Assim, a prioridade número um de qualquer governo em 2023 é resolver esse problema de curto prazo, representado por piora contratada do resultado primário de 2% do PIB, com risco adicional de mais 2,2% do PIB de piora fiscal, de acordo com os cálculos de Pires e Borges. Uma saída, avalia Barbosa, é a de dar um “waiver” (licença para não cumprimento de regras) ao governo em 2023 – o que também pode ser chamado de “espaço fiscal adicional” – enquanto se discute novo arcabouço para ancorar as expectativas e garantir trajetória sustentável da relação dívida/PIB a partir de 2024. O economista avalia que essa saída é preferível a tentar preencher a lacuna fiscal com receitas de privatização, o que, na sua visão, seria reduzir o patrimônio público sem solucionar o problema nem de curto nem de longo prazo.
Pires, por sua vez, apresenta análise de recente proposta saída do Ministério da Economia, ainda em caráter informal, de estipular um intervalo de confiança para a relação dívida/PIB, dentro do qual se poderia aumentar o gasto. Pires nota que a dívida pública registra várias operações de política econômica, como fiscal, monetária e cambial. Para se enquadrar num limite desse tipo, o governo pode lançar mão de medidas de impacto limitado no tempo, como privatização; ou mesmo ser incentivado a distorcer o propósito de outras políticas – a depender do conceito de dívida –, adotando medidas de impacto contábil como venda de reservas internacionais.

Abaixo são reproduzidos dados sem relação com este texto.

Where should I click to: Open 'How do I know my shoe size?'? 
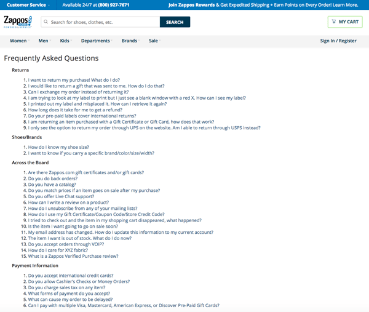click(x=58, y=147)
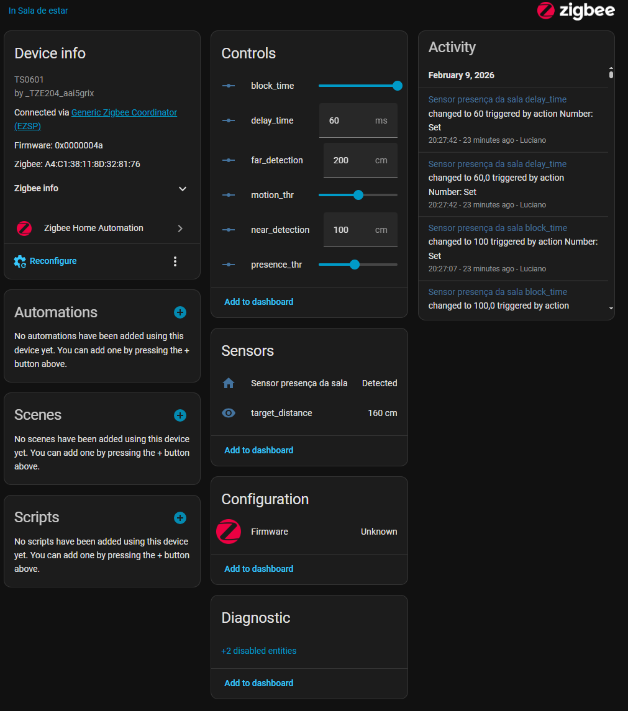Screen dimensions: 628x711
Task: Open the Zigbee Home Automation integration chevron
Action: coord(180,229)
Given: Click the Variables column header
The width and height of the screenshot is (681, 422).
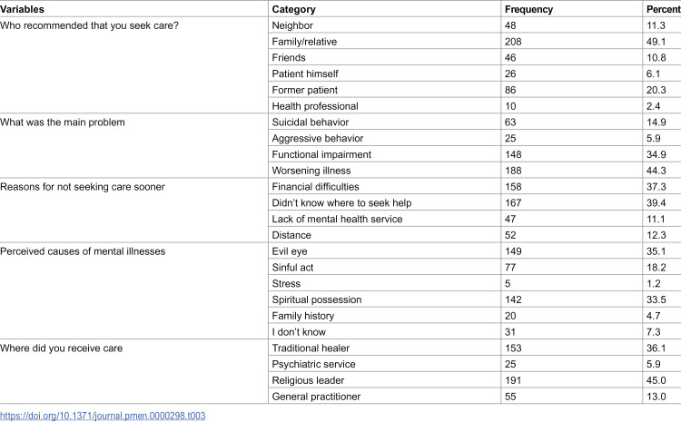Looking at the screenshot, I should click(x=22, y=9).
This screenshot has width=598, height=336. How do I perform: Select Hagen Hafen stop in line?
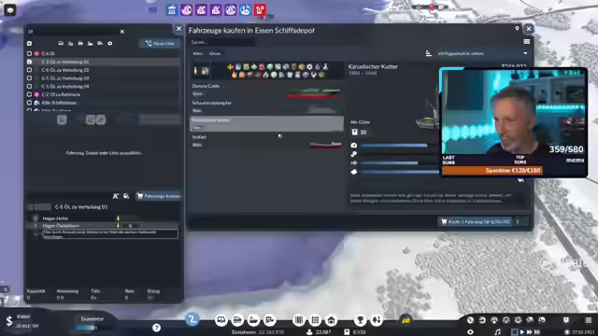point(55,218)
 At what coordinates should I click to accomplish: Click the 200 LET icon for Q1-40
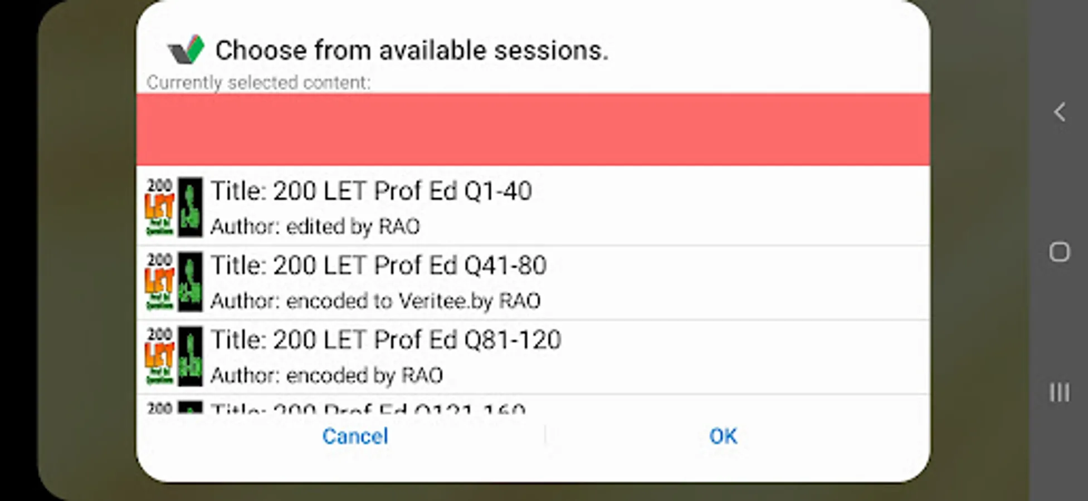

Uma estratégia desse tipo, na visão de Pires, reflete preferências do atual governo, em particular pela privatização, e poderia, caso empregada na tentativa de reduzir o risco fiscal percebido no curto prazo, aumentar o espaço para novos gastos. Mas o economista aponta que, justamente pelo caráter não permanente ou contábil desse conjunto de medidas, é bem possível que não resolva o problema fiscal estrutural, ao custo – como também indicou Barbosa – de alienar capital público.
Na verdade, como lembra Pires, o próprio Bolsonaro ganhou um “waiver” de regras fiscais em 2022, quando se somam mudanças do teto de gasto, como a periodicidade do indexador; o adiamento do pagamento de precatórios; e a exclusão dos novos gastos do Auxílio Brasil do teto. Segundo seus cálculos, o “espaço fiscal adicional” de Bolsonaro em 2022 soma R$ 155,41 bilhões, compostos pela Emenda dos Precatórios (EC 114/2021), com R$ 114,16 bilhões, e a Emenda dos Auxílios (EC 123/2022), com R$ 41,25 bilhões. A Emenda dos Precatórios, na realidade, contém tanto a questão dos precatórios em si (R$ 44,6 bilhões de espaço fiscal) como a mudança da indexação do teto (R$ 69,56 bilhões).
Assim, levando em conta o total que continua excluído do orçamento 2023, de R$ 125 bilhões, segundo as projeções de Pires e Borges, tem-se um número que não está muito longe do “waiver” fiscal que Bolsonaro obteve em 2022. A diferença está no fato de que o governo atual conseguiu o “waiver” apresentando melhora de resultado fiscal, o que serviu para acalmar o mercado, diferentemente do que deve ocorrer no próximo ano. Caberá ao próximo (ou próxima) presidente a delicada tarefa de indicar uma abordagem realista e responsável para lidar com o risco fiscal de 2023.
Esta é a Carta do IBRE de setembro/2022, da revista Conjuntura Econômica.
As opiniões expressas neste artigo são de responsabilidade exclusiva do autor, não refletindo necessariamente a opinião institucional da FGV.